Google e Facebook pronti a lanciare i propri buy buttons

I buy buttons nascono con lo scopo di incentivare gli acquisti da mobile e migliorare l??esperienza di shopping

Dopo Twitter e Pinterest anche da Mountain View e Menlo Park sono in arrivo i buy buttons che puntano a migliorare l’esperienza di shopping dai dispositivi mobili.

LEGGI ANCHE: La giusta strategia per l’eCommerce secondo Roberto Fumarola [INTERVISTA]

Ecco “Purchases on Google”

La nuova feature, che sarà lanciata nelle prossime settimane, consentirà di fare acquisti direttamente dai risultati di Google Search tramite un buy button.

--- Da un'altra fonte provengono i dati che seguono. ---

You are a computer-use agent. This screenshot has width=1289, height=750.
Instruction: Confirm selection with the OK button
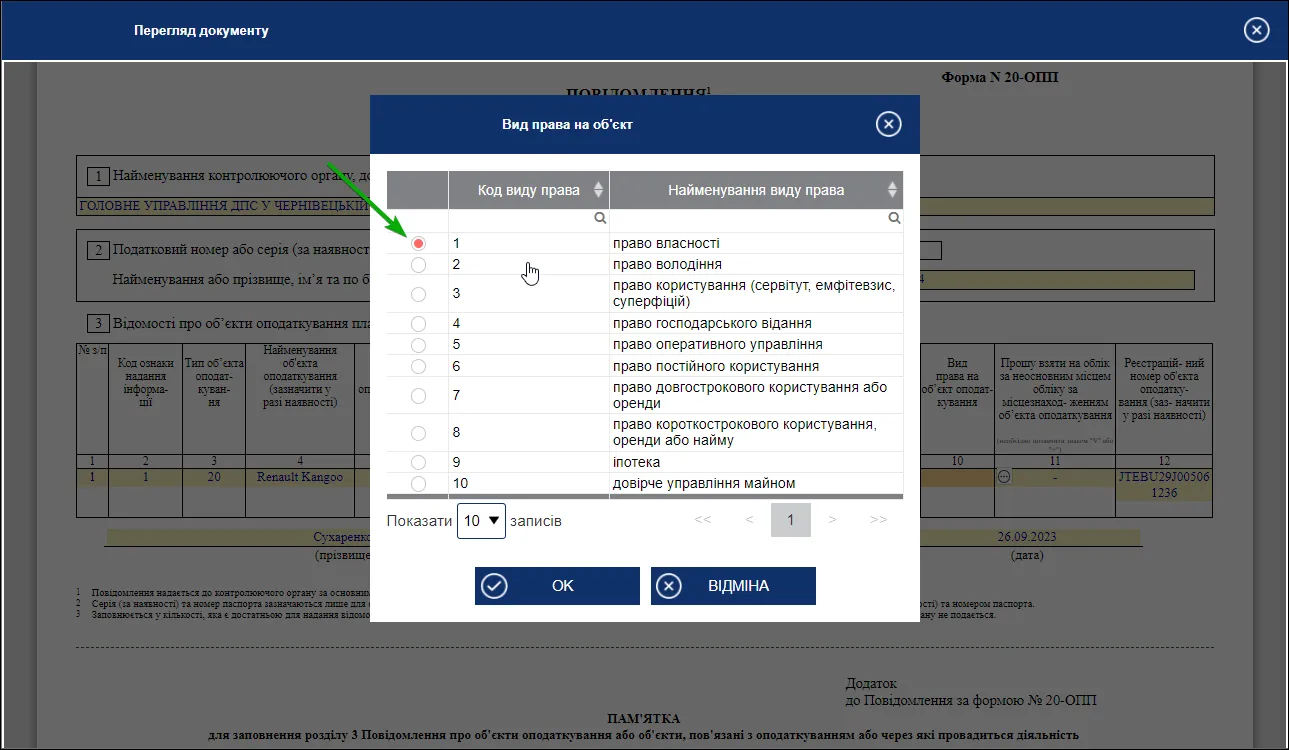tap(557, 586)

Quando la pubblicità di un prodotto comparirà nei risultati di ricerca, cliccando sull’oggetto si verrà condotti su un microsito del retailer all’interno di Google. Si potrà quindi decidere di acquistare il prodotto selezionando l’opzione di checkout – oppure procedere con la navigazione.

Le nuove schede di Google Now

Un’altra feature pensata per lo shopping si chiamerà Conversational Voice Search e consentirà di effettuare a Google Now una richiesta relativa allo shopping in linguaggio naturale. Sarà, per esempio, possibile chiedere la risoluzione di un modello specifico di fotocamera come ad un addetto alle vendite di un negozio e la risposta arriverà direttamente da Google.

Google Now si arricchirà inoltre di nuove schede pensate per lo shopping. Tra queste, una review card mostrerà le nuove recensioni disponibili per un determinato prodotto, una price drop card indicherà quando uno specifico articolo è in saldo. Le recensioni serviranno anche a stilare una classifica dei prodotti giudicati migliori dagli utenti.

Facebook è già in fase di test

Anche Facebook si sta preparando a lanciare il proprio buy button e, come riporta Alex Kantrovitz su BuzzFeed, sta già consentendo ad alcuni store di vendere i propri prodotti attraverso la piattaforma social.

La shop section entra quindi in fase di test nel momento in cui inizia ad essere introdotta la possibilità di pagamento peer-to-peer e rientra nella crescente tendenza a mantenere gli utenti all’interno dell’ecosistema Facebook il più possibile.

I precedenti tentativi di Facebook

Già nel 2011, Facebook  aveva consentito ad un serie di brand tra cui Gamestop, Gap, JC Penney e Nordstrom di aprire uno store sulla piattaforma social. Esperienza che si era conclusa nel giro di un anno con la chiusura.

Al tempo, molti commercianti avevano dichiarato di aver deciso di chiudere poiché i consumatori preferivano lo shopping sui siti classici e non c’era quindi un grande ritorno sugli investimenti.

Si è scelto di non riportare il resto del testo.